İstanbul’un en önemli içme suyu kaynaklarından biri olan Büyükçekmece Gölü ile Marmara Denizi’nin birleştiği noktada su yüzeyi yosun tabakası ile kaplandı.
Hem su yüzeyinde hem de dipte görülen yosunlara ilişkin İstanbul Üniversitesi Su Bilimleri Fakültesi Öğretim Üyesi Prof. Dr. Meriç Albay, açıklamalarda bulundu.
Yaşanan durumun tamamen suyun ısınmasından dolayı olduğunu ifade eden Prof. Dr. Albay, “Su sıcaklığı arttıkça metabolizma hızlanıyor, ekosistemdeki canlılar daha çok çoğalmaya başlıyor. En çok çoğalan canlıların başında da algler geliyor, halkımız buna yosun der. Bunlar çoğaldıkça suyun üstünü kapatırlar. Biraz yaza doğru gittikçe bunlar azalacaktır. Sonbaharda da su seviyesi düştükçe bunlar tekrar oluşma ihtimali var” dedi.
Bu durumun temiz sularda oluşmasının beklenmediğini söyleyen Albay, “Su değişimi oldukça kısıtlı olduğu için o bölgede aynı şey yıllardır olur. Suyun üstünü kapattığınız zaman oksijen miktarı diplerde düşünce suyun kalitesi de doğal olarak bozulacaktır. Ölçümlerimize göre toksik bir durum yok. Alg çoğalması var. Bunun takip edilmesi lazım, bizim tahminimiz bu sorunun kısa zaman içinde biteceği yönünde” dedi.

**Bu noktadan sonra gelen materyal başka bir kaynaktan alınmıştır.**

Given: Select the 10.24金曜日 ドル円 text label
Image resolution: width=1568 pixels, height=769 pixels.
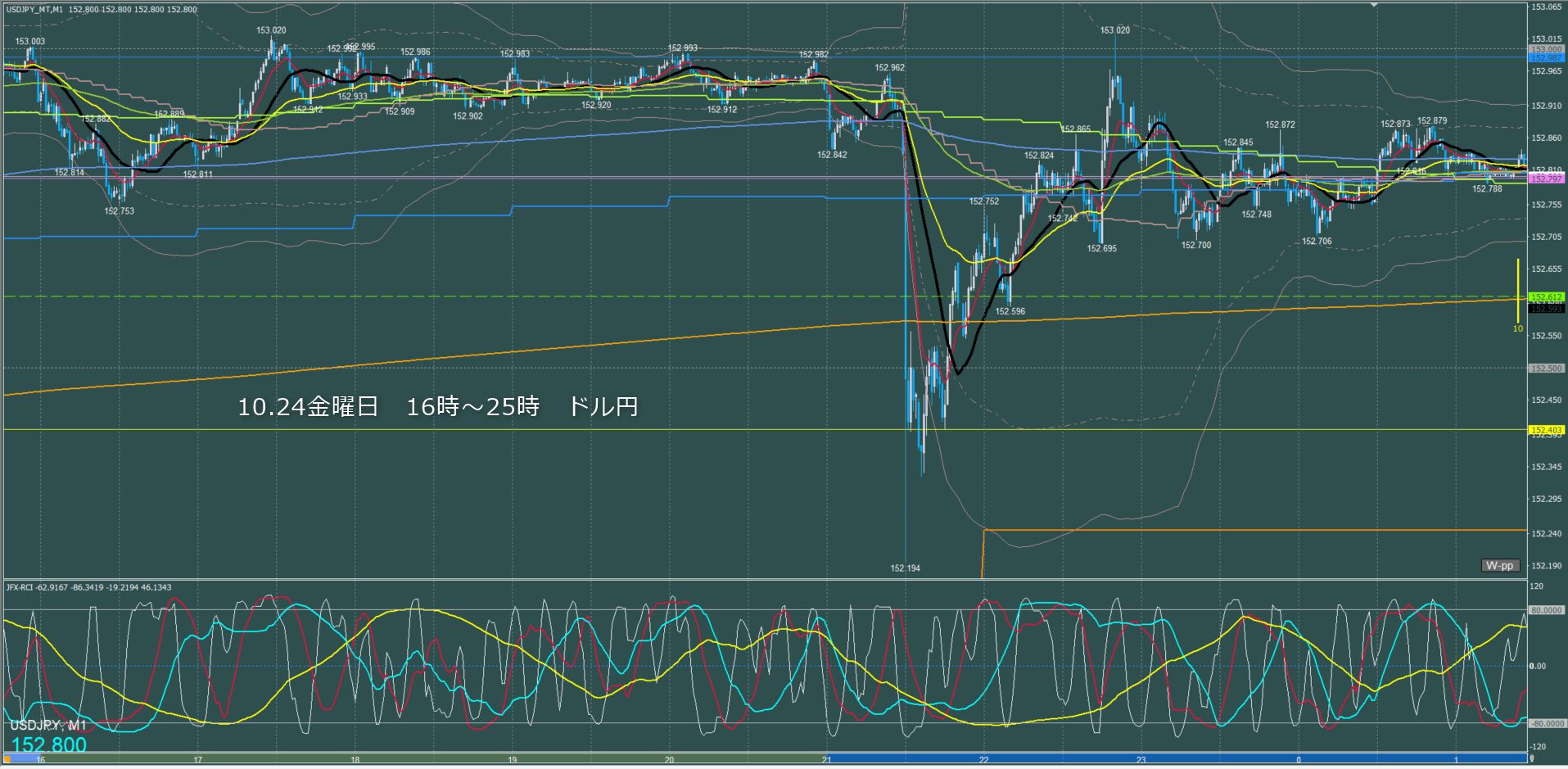Looking at the screenshot, I should [437, 406].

Kışın bu durumun yaşanmayacağını dile getiren Prof. Dr. Albay, alınacak önlemlerle ilgili şunları söyledi:
“İlkbaharla beraber metabolizma hızlandı, bakteriyel parçalanma çok hızlandığı için ekolojik metabolizmayı hızlandırmış oluyoruz. Su seviyesi düştükçe de bunlarla karşı karşıya kalabiliriz. Terkos gibi, Büyükçekmece Gölü gibi yerlere beton yığınları yapmamak lazım. İstanbul’un suyu artık Melen’den Trakya’dan geliyor. Hala bina yapmaya devam ediyoruz, bunları yaptıkça maalesef bu sıkıntılarla karşı karşıya kalmaya devam edeceğiz.”